Due, soprattutto, sono le teorie che sembrano supportare tale visione:
- la prima è il “behaviorismo” (o psicologia comportamentale), approccio sviluppato agli inizi del '900 da John Watson, basato sull'assunto che il comportamento esplicito è l'unica unità di analisi scientificamente studiabile dalla psicologia. A proposito dell'attrazione, gli psicologi comportamentisti sostengono che essa è determinata dalle gratificazioni che una persona ci offre. Ossia, il grado di attrazione corrisponderebbe al profitto della relazione calcolato attraverso una stima di costi e benefici. Questo li porta a sostenere che saremmo attratti dalle persone che durante il nostro sviluppo hanno avuto su di noi un impatto positivo (inevitabilmente diverse da individuo a individuo);
- la seconda teoria è stata avallata dalla scoperta etnografica della variabilità culturale dell'attrattività. Se i Maori in Nuova Zelanda trovano particolari tipi di tatuaggi sulle labbra attrattivi e i Yanomamo della Foresta Amazzonica apprezzano i piercing al naso o sulle guance, allora sicuramente gli altri standard di bellezza rivelano la loro natura arbitraria e culturalmente determinata.
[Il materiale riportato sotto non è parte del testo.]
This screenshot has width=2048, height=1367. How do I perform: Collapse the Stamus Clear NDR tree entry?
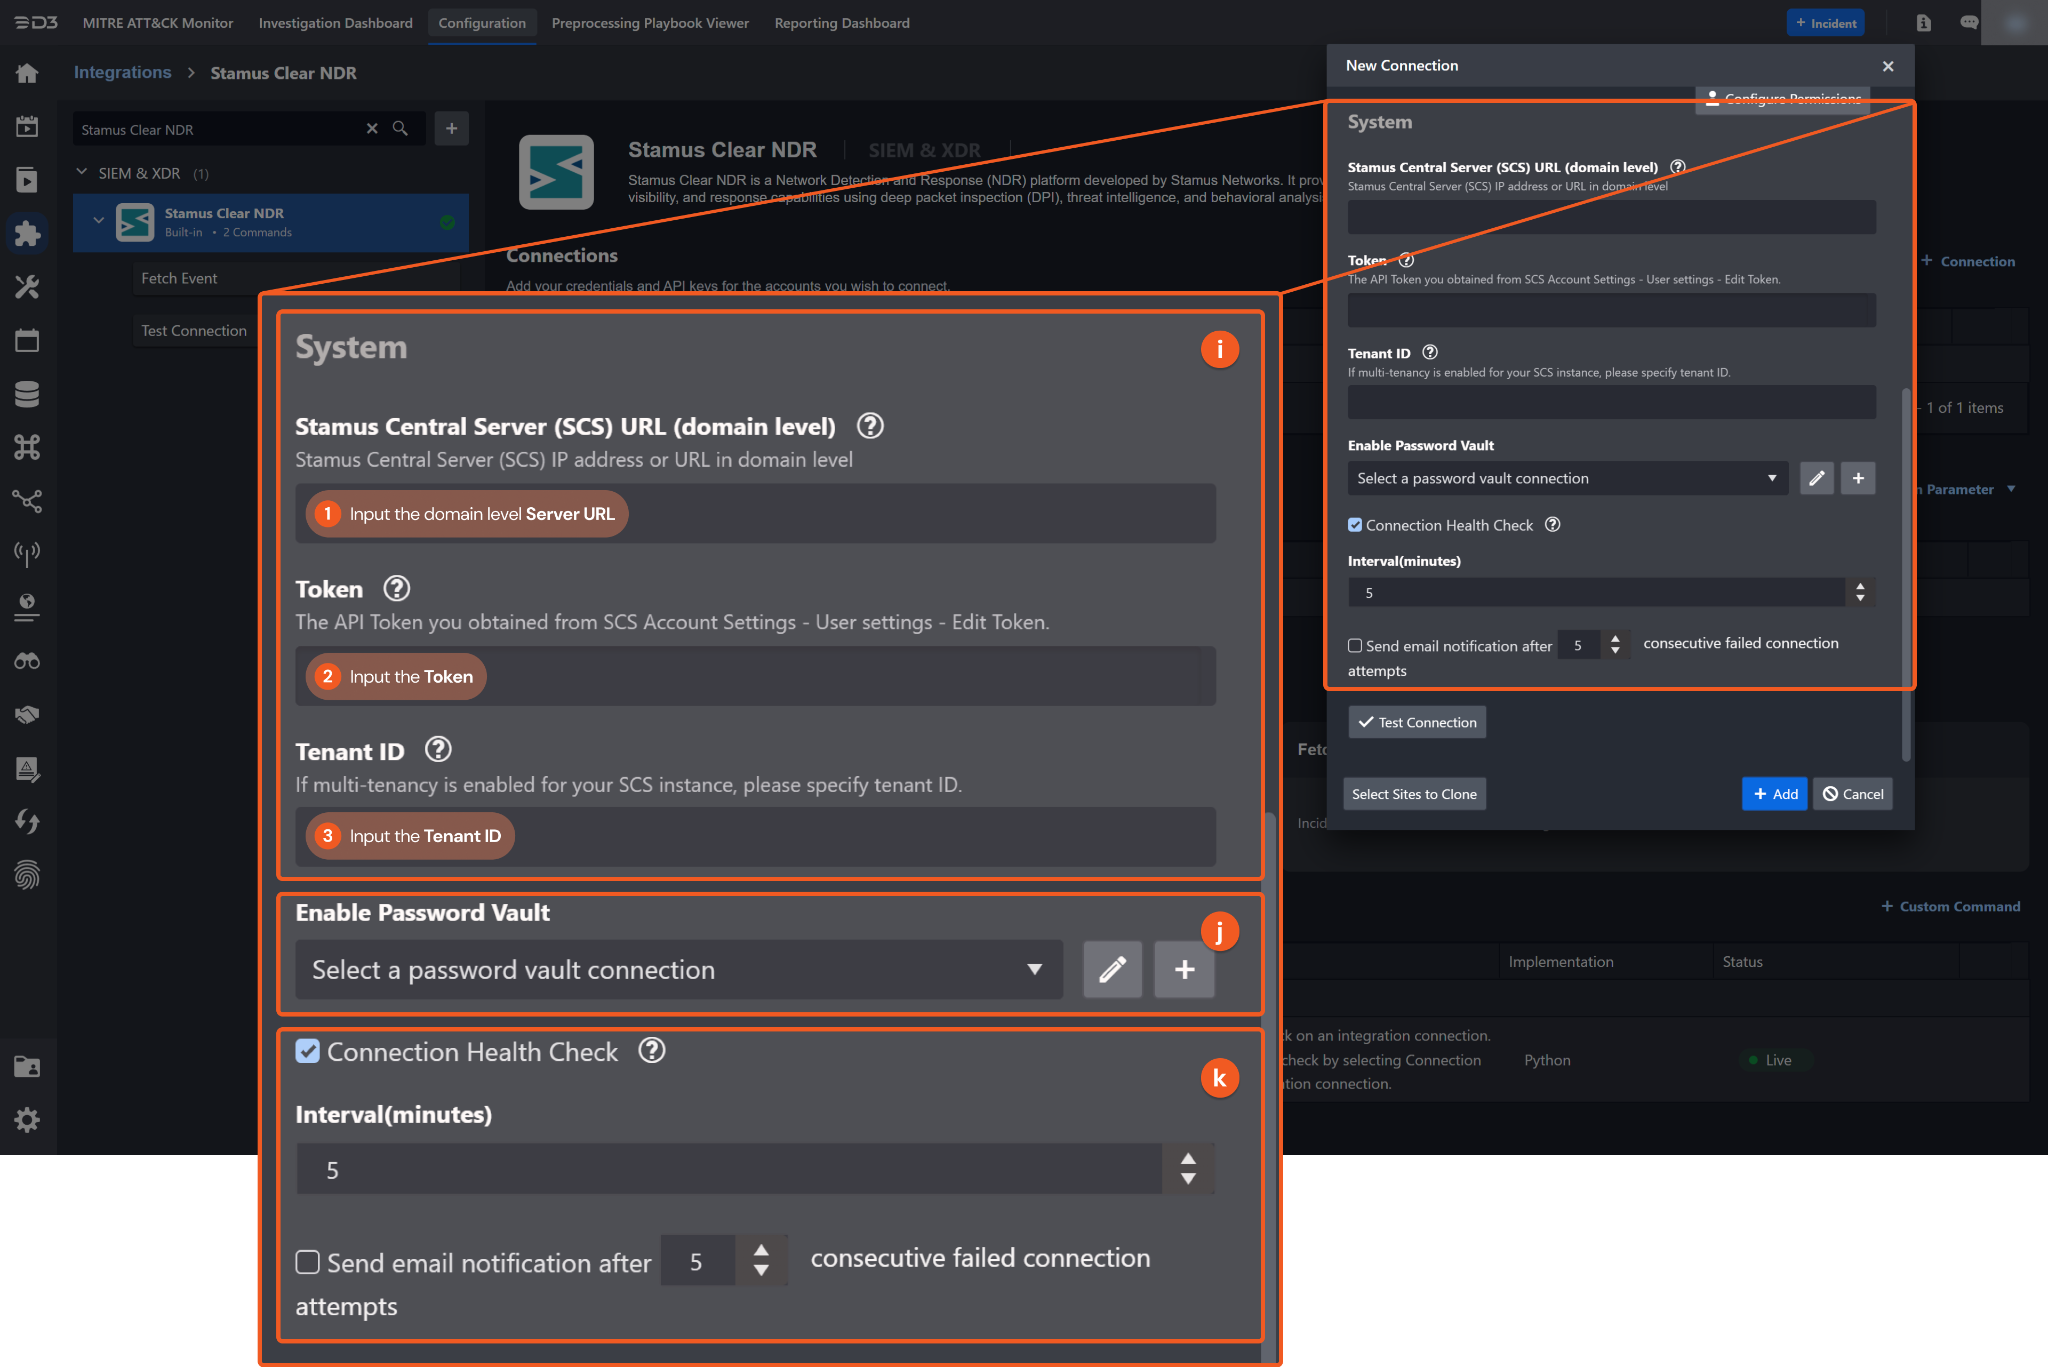(98, 219)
Le teorie della biologia evoluzionista, al contrario, sembrano sfatare questo imperituro mito dell'amore cieco. In particolare, quella della scelta del partner ha creato potenti motivazioni per abbattere le posizioni per lungo tempo mantenute dai sociologi e dal senso comune.
Ad oggi sappiamo con sicurezza che per ogni specie, dagli scorpioni ai pavoni, dai tassi agli ippopotami, l'apparenza fisica solitamente conta molto. Essa, infatti è capace di trasmettere qualità critiche per la valutazione della riproduttività (ad esempio, la salute, la fertilità, la dominanza etc etc...). E noi uomini non rappresentiamo un'eccezione.
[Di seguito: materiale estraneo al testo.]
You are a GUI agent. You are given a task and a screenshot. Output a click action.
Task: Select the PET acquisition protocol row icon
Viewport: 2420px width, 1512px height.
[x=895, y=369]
Nella selezione del partner il successo è rappresentato dalla scelta di un compagno fertile, poiché quelli che falliscono non avranno discendenza. Tutti quelli che oggi vivono sono il prodotto di una lunga e letteralmente ininterrotta linea di antenati che ebbero successo. Se qualcuno avesse fallito in questa scelta critica, noi non saremmo stati qui oggi. Nonostante si dia per scontato questa riflessione, ogni moderno umano ha ereditato la preferenza verso un partner che possa garantirgli il successo nella continuazione della specie.
Gli indicatori che i nostri antenati associavano alla fertilità, secondo tale teoria, sarebbero diventati parte del nostro standard di bellezza.
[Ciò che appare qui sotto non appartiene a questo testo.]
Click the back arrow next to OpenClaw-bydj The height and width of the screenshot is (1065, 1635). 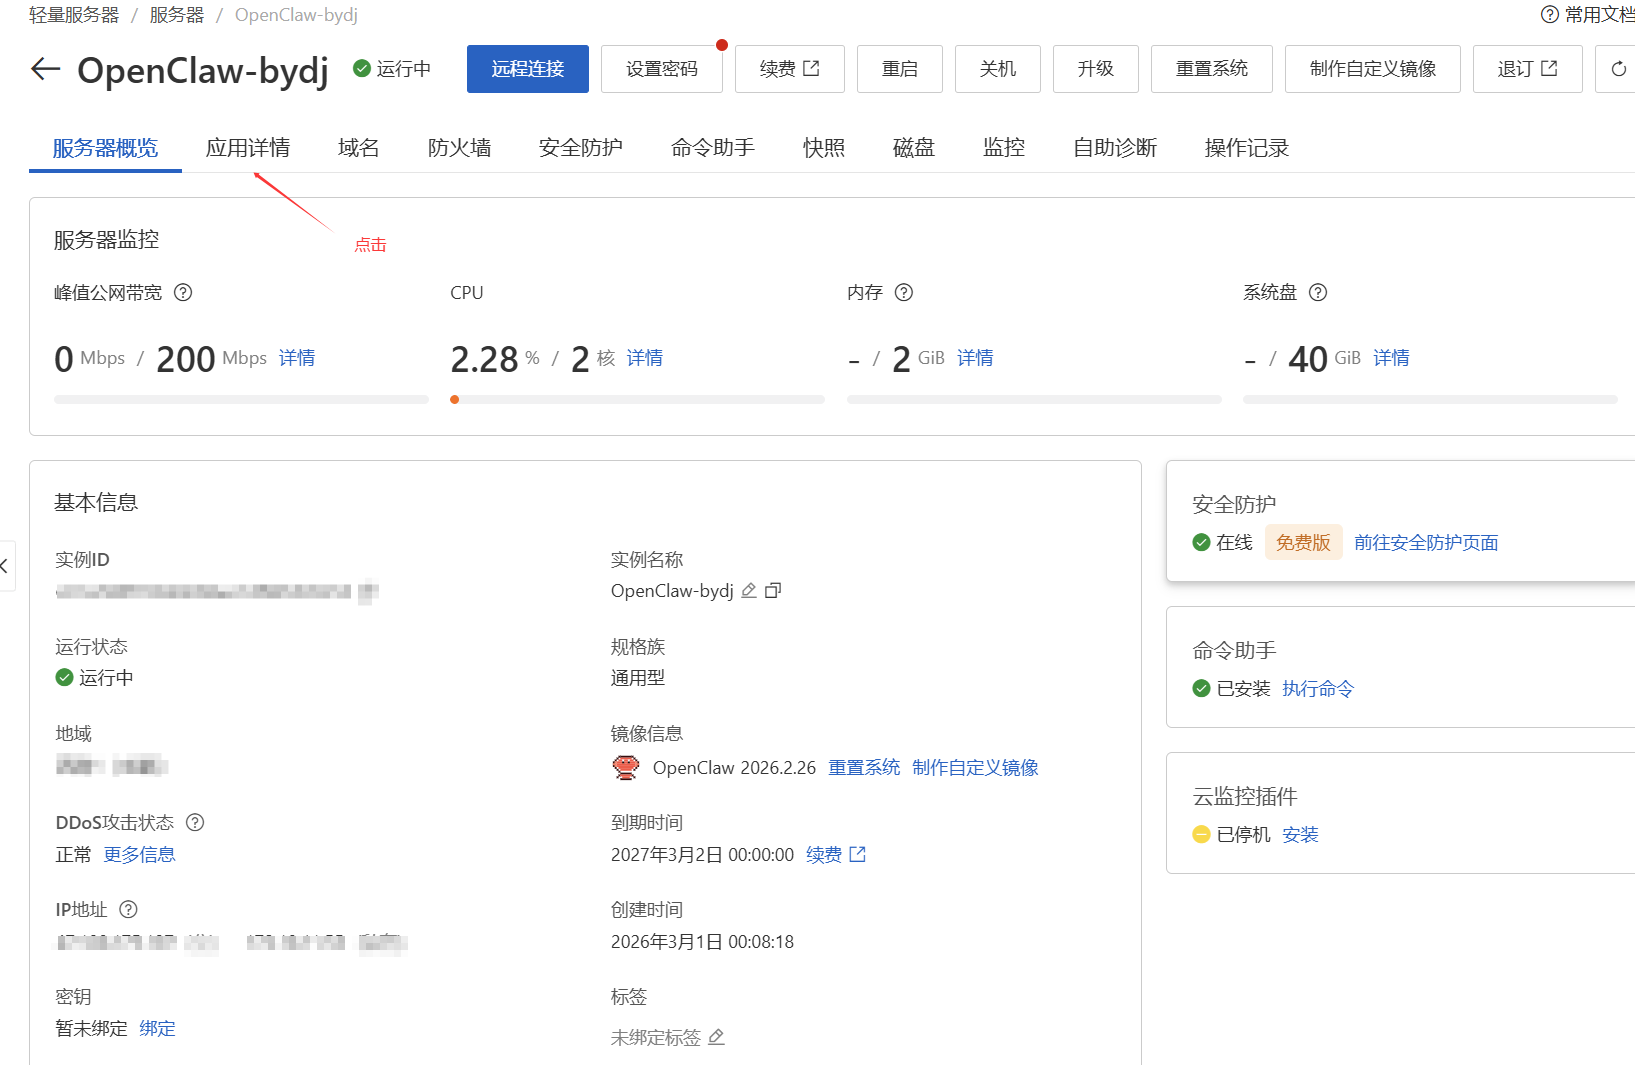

In entrambi i sessi, ad esempio, questi includono gli indicatori della salute. Nelle donne, essendo la fertilità direttamente proporzionale all'età, caratteri di giovinezza risultano essere prominenti negli standard di attrattività (pelle chiara, labbra piene, occhi lucenti e altri segni legati alla fertilità che ora sono noti far parte del mosaico dello standard universale di bellezza). Gli standard femminili che riguardano l'attrattività degli uomini, invece, sono molto più complessi (ovviamente, mi viene naturale aggiungere), sia perché i giudizi delle donne sull'attrattività dell'uomo riguardano contesti diversi - indicatori dello stato sociale, interazioni positive con i bambini, essere visti con donne attraenti – sia perché c'è una maggiore varianza di cosa le donne trovano attraente in un uomo. Dati empirici dimostrano che c'è molto meno consenso tra le donne su quale uomo sia attraente rispetto al consenso che si trova fra gli uomini riguardo quale donna sia attraente.
La teoria che la bellezza è negli occhi di chi guarda nel senso della superficialità, arbitrarietà ed infinita varietà culturale può essere dismessa con sicurezza.
La domanda che si genera, a questo punto, è la seguente: sicuramente oggi viviamo le nostre relazioni in maniera più libera e svincolata dall'obbligo della discendenza. Ma siamo così sicuri che la scelta del nostro partner sia altrettanto libera e svincolata da quelli che sono i nostri istinti biologici?